I feel like I'm the exact opposite here (despite heavily mistrusting these models in general): if I came to the model to ask it a question, and it decides to do a Google search, it pisses me off as I not only could do that, I did do that, and if that had worked out I wouldn't be bothering to ask the model.

FWIW, I do imagine we are doing very different things, though: most of the time, when I'm working with a model, I'm trying to do something so complex that I also asked my human friends and they didn't know the answer either, and my attempts to search for the answer are failing as I don't even know the terminology.



> I feel like I'm the exact opposite here (despite heavily mistrusting these models in general): if I came to the model to ask it a question, and it decides to do a Google search, it pisses me off as I not only could do that, I did do that, and if that had worked out I wouldn't be bothering to ask the model.

When a model does a single web search and emulates a compressed version of the "I'm Feeling Lucky" button, I am disappointed, too. ;)

I usually want the model to perform multiple web searches, do some summarization, refine/adjust search terms, etc. I tend to avoid asking LLMs things that I know I'll find the answer to directly in some upstream official documentation, or a local man page. I've long been and remain a big "RTFM" person; imo it's still both more efficient and more accurate when you know what you're looking for.

But if I'm asking an LLM to write code for me, I usually still enable web search on my query to the LLM, because I don't trust it to "remember" APIs. (I also usually rewrite most or all of the code because I'm particular about style.)

ENTRIES PROVIDED —
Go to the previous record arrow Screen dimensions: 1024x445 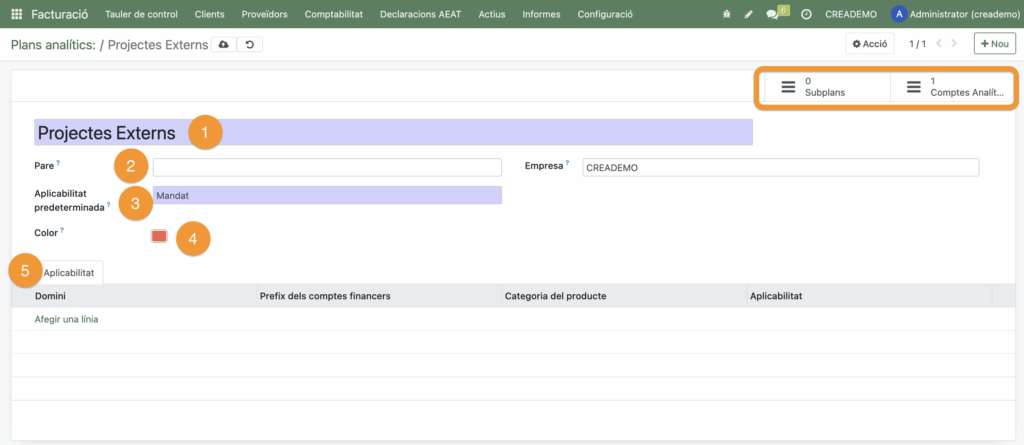tap(938, 44)
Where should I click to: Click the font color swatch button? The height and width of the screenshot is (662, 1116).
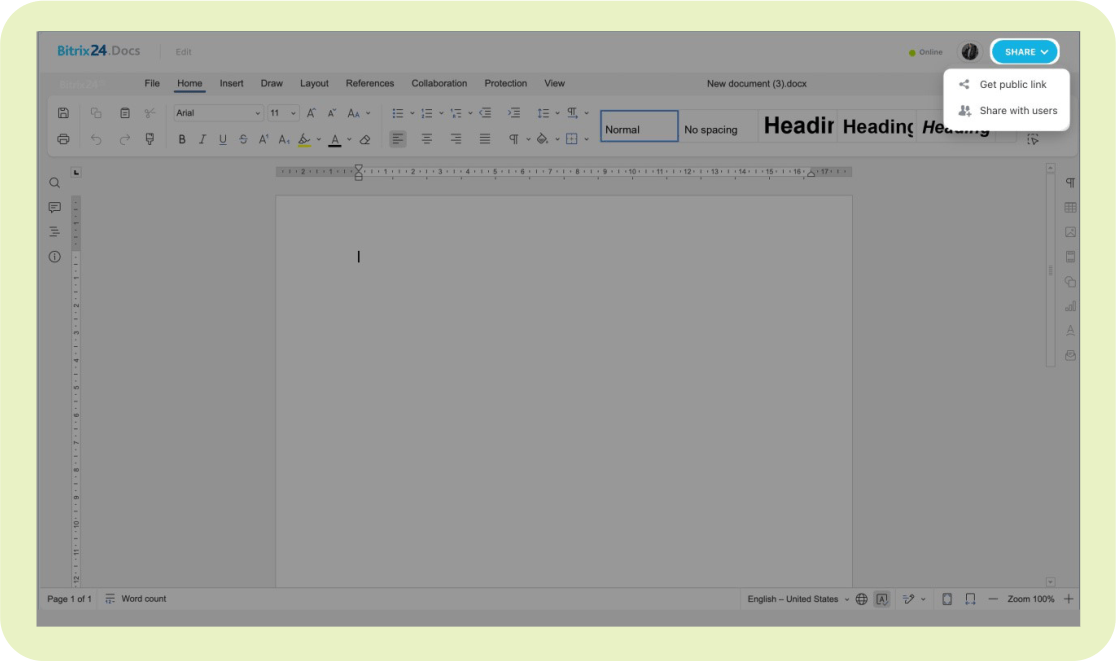tap(334, 139)
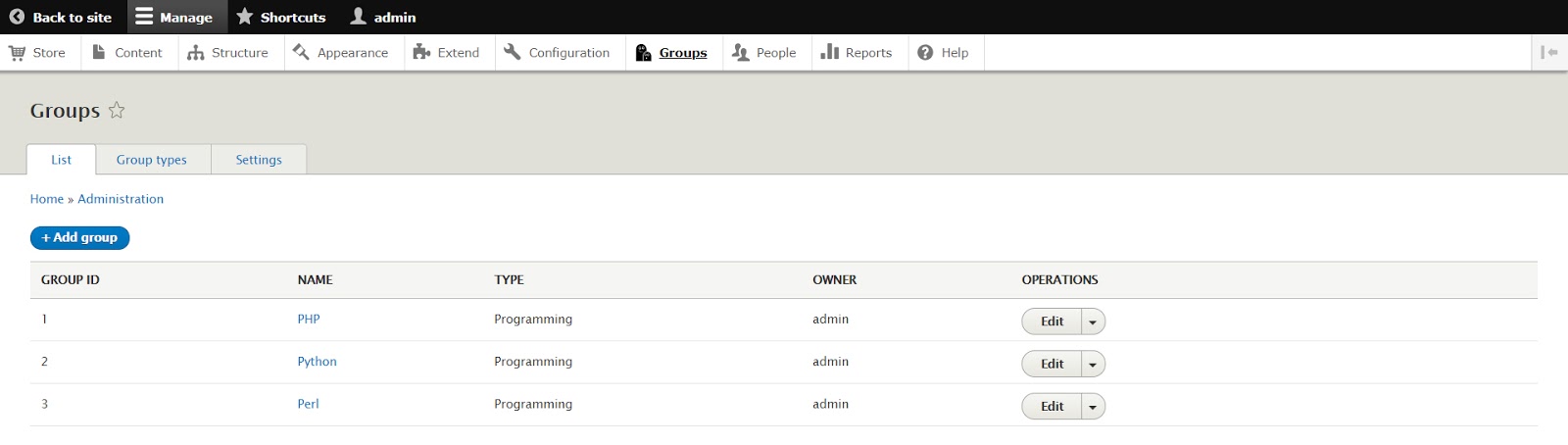Toggle the toolbar orientation at the right edge
The width and height of the screenshot is (1568, 445).
point(1548,53)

SET OF TASKS —
a – Answer these questions from the comment thread, one line each:
(i) What kind of task does the first writer say they are usually attempting when working with a model?
(ii) What does the reply say its writer usually wants the model to do?
(iii) Why does the writer of the reply enable web search when asking an LLM to write code?
b – Translate this sentence from the comment thread into Spanish: "I usually want the model to perform multiple web searches, do some summarization, refine/adjust search terms, etc."
c – Rewrite the paragraph of the comment thread that begins "I usually want the model to perform multiple web searches" as a short bulleted list, keeping its main facts.

OUTPUTS IN ORDER —
a –
(i) Something so complex that their human friends didn't know the answer either, and their own searches fail because they don't know the terminology.
(ii) Perform multiple web searches, do some summarization, and refine or adjust search terms.
(iii) Because they don't trust the LLM to "remember" APIs.

b – Normalmente quiero que el modelo realice varias búsquedas web, haga algo de resumen, afine o ajuste los términos de búsqueda, etc.

c –
- Wants the model to run multiple web searches, summarize, and refine or adjust search terms.
- Avoids asking LLMs things whose answers are directly in upstream official documentation or a local man page.
- Has long been a big "RTFM" person and still finds reading the manual more efficient and accurate when you know what you're looking for.